But some are still worried about the law

The past two months have been the most momentous in history for the gay community in Singapore.

It began when Prime Minister Goh Chok Tong told Time magazine that the Singapore Government allows gay people to take up sensitive positions in the civil service.

The reaction was, in many ways, mild. Though there was a flurry of letters to the press, only a few were angry.

The issue was brought up again at PM Goh's National Day Rally speech where he said he neither encourages nor endorses the lifestyle, but gay people, too, need to make a living, earning much applause from the audience.

It was no coincidence that this was happening.

Speaking at a panel discussion at the National University of Singapore's 3rd International Convention of Asia Scholars yesterday, academic and gay activist Russell Heng said: "The interview with Time was a long-ranging one about how Singapore needs to re-invent itself and bring itself out of the economic downturn…

"Why did PM have to pick up on the gay issue? My take is that he wanted to address an international audience and he wanted to make this point."

With the Government working hard to project the image of a country which is pro-diversity and space, the gay community has seen some signs of a loosening up.

Most recently, Nation, a party organised by gay and lesbian website Fridae.com, was held on Sentosa on National Day, and drew a crowd of 5,000. That this event was granted a licence on a date as symbolic as National Day marks significant progress, he said.

The local media, which used to portray homosexuality as "deviant behaviour" 10 years ago, has made a 180-degree turn in its recent coverage of gay issues - newspapers carries pro-gay articles and television talk-show programmes discuss homosexuality openly.
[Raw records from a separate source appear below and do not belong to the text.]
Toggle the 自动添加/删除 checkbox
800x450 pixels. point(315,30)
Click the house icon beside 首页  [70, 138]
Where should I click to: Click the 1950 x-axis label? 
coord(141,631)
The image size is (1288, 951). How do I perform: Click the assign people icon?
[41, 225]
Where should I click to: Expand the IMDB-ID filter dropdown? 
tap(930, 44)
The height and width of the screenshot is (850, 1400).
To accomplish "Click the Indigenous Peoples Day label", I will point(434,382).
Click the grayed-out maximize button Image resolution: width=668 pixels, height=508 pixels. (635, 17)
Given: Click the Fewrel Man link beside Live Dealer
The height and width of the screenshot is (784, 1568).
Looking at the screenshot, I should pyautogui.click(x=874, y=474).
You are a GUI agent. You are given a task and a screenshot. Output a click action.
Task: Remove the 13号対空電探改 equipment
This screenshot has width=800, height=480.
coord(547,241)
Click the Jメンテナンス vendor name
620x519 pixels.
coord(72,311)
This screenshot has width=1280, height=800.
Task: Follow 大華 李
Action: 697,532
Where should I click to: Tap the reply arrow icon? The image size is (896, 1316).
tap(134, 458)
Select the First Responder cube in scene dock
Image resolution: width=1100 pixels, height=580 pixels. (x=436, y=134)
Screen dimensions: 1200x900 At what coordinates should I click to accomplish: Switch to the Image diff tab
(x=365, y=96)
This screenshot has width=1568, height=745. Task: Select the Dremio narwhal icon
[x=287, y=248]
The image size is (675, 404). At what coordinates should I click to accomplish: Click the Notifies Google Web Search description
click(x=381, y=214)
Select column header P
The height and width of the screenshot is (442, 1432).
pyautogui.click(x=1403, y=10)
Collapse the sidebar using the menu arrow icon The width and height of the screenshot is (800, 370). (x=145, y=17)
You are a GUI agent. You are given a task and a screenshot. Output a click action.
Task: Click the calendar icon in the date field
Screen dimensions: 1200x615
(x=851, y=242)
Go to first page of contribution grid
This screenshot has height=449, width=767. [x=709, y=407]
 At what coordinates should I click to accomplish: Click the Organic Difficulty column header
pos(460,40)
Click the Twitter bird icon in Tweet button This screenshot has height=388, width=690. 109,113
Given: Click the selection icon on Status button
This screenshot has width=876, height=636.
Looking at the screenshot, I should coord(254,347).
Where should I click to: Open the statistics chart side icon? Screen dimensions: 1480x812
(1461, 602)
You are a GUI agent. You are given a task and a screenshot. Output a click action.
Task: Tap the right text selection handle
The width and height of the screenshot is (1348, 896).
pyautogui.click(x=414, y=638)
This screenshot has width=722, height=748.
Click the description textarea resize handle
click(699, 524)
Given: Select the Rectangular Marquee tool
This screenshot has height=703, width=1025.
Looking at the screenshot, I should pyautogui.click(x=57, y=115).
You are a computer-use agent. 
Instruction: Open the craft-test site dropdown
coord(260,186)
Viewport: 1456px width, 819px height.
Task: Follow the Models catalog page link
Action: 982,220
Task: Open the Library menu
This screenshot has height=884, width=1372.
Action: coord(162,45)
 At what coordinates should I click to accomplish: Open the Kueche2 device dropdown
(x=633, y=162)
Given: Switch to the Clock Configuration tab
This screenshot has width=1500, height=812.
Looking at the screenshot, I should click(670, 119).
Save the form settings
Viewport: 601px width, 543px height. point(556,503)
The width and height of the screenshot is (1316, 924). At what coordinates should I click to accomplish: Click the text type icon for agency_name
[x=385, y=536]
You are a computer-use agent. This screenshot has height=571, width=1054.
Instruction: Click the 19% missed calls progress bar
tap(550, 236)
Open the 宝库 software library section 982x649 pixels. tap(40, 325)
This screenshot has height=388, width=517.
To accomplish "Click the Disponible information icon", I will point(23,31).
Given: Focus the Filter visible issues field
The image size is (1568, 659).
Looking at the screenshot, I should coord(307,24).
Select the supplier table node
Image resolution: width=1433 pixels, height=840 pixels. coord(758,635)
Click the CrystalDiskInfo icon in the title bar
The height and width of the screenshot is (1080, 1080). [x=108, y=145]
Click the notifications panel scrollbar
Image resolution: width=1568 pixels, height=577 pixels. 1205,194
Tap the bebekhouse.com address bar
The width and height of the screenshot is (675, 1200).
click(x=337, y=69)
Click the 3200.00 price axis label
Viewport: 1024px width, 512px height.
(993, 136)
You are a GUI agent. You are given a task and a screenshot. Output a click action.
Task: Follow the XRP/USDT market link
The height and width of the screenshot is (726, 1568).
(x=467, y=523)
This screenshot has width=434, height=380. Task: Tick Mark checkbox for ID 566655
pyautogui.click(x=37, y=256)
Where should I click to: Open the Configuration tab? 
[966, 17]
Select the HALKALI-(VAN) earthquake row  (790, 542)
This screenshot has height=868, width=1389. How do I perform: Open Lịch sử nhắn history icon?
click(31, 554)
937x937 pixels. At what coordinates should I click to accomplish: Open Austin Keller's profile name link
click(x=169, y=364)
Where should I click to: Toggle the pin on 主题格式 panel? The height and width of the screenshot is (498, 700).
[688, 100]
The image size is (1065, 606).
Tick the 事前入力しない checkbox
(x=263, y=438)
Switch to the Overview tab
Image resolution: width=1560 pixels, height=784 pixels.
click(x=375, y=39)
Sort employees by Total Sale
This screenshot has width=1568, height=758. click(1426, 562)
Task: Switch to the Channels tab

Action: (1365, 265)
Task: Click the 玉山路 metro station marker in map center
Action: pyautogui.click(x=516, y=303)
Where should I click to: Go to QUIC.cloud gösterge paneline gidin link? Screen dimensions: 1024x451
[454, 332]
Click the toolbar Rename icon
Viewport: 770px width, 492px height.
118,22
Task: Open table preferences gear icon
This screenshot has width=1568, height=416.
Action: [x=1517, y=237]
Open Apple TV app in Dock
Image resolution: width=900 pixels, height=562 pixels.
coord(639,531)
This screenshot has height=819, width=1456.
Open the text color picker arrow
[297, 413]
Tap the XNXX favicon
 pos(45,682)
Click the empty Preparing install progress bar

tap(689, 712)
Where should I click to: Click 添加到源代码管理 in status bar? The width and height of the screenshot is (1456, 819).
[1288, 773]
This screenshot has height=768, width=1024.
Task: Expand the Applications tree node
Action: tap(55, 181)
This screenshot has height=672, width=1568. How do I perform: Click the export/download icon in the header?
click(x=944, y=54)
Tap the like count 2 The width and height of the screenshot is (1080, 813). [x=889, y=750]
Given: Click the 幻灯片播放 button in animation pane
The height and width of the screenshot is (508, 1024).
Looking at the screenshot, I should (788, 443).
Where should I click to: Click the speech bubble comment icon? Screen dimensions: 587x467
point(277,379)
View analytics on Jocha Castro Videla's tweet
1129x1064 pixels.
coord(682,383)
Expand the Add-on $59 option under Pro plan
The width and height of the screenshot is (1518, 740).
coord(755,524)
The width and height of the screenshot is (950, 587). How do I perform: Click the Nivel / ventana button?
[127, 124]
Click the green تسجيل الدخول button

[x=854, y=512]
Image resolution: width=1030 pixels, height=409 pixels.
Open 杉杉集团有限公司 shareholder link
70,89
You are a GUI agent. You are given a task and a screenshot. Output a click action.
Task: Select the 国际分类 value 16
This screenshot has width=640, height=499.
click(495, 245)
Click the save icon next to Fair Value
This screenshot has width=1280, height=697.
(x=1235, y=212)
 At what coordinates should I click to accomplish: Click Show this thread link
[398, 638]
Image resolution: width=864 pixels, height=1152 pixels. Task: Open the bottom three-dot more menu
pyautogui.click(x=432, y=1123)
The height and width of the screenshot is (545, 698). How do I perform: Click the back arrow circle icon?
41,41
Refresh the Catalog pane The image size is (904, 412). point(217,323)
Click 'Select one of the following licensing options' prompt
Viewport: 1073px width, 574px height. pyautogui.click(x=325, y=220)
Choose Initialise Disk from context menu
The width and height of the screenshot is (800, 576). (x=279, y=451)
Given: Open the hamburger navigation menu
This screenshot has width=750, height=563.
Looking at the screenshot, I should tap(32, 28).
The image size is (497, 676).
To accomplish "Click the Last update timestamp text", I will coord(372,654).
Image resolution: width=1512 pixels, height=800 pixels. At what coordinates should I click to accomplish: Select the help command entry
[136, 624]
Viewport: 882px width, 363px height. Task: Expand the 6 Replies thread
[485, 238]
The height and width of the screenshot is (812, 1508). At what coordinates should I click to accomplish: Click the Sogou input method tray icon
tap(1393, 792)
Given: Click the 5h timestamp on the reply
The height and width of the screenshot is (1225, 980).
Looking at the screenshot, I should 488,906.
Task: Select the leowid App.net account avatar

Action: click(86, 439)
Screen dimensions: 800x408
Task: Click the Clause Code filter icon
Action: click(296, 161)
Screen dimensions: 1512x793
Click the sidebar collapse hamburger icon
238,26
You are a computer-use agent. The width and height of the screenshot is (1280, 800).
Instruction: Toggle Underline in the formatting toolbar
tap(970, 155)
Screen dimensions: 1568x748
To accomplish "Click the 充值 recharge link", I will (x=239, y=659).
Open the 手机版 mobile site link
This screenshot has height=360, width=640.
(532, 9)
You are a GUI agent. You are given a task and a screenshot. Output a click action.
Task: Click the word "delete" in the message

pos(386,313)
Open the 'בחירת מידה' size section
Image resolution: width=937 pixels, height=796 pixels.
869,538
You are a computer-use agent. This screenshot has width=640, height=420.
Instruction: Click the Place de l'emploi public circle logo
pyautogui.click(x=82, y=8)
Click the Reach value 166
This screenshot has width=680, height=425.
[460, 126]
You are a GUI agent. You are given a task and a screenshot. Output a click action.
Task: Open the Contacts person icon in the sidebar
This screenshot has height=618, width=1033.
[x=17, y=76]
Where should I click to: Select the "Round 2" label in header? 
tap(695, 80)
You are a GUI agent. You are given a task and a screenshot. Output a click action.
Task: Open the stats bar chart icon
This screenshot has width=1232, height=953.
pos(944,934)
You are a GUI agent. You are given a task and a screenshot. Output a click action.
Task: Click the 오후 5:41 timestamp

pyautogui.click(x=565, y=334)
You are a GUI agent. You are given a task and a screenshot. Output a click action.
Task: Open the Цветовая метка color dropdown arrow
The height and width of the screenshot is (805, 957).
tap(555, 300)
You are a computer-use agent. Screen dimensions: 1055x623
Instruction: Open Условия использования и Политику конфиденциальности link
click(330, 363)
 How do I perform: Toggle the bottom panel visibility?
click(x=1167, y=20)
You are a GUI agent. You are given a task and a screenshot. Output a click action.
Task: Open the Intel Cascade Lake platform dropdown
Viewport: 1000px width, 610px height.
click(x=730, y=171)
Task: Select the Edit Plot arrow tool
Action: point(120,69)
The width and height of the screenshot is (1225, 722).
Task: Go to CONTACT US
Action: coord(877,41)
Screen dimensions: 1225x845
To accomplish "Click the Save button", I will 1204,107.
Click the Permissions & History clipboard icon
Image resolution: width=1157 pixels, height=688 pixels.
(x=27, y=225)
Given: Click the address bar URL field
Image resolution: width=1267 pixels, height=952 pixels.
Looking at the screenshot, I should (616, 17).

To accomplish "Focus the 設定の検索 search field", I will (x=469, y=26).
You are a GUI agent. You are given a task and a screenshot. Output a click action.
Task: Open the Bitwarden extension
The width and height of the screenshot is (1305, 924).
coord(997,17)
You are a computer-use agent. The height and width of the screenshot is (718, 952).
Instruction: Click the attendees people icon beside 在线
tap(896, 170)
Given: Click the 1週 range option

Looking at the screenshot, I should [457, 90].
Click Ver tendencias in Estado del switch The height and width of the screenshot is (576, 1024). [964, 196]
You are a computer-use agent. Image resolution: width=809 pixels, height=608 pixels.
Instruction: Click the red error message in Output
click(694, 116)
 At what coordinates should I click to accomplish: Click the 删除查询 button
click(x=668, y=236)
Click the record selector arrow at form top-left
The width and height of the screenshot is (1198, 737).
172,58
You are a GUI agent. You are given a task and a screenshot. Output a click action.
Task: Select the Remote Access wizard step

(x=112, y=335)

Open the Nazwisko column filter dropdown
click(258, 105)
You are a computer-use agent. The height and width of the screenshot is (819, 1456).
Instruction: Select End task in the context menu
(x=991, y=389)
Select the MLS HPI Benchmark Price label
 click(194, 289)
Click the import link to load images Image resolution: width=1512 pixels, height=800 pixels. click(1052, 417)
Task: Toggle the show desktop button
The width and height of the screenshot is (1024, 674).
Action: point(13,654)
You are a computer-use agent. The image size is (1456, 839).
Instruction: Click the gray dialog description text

"As one of my gay activist friends put it, 'I love it when the propaganda machine is on our side!'," said Dr Heng.

However, some gays are still concerned about the laws on homosexual acts.

Dr Heng cited an incident that occurred three years ago, when two men were arrested for having sex in a sauna. They were charged under Section 377A of the Criminal Procedure Code, which specifically outlaws sex between men. They could have been jailed for up to two years.

The charges were reduced after gay activists pointed out to lawyers and the police that Senior Minister Lee Kuan Yew had said in an interview on American radio that no one has been prosecuted for homosexuality for the past 50 years and are not likely to be if they are willing parties.

The men were fined $600 each for indecent behaviour.

In the interview, SM Lee had said: "If you have two consenting adults, God bless both of them." But if a man tries to turn a minor into a homosexual, the law will be enforced, he said.

This is not to say that law enforcers are turning a blind eye to places where there are homosexual activities. But these days, the spot-checks are handled with some sensitivity.

For instance, in June, there were three raids on two gay clubs. Calling the operation "surgical", Dr Heng said: "The police are very polite. They will come in and say, 'We've got a complaint that you are playing music from pirated CDs', or 'we're checking for drugs'. They make it very clear they are not there to disrupt, and it is over very quickly."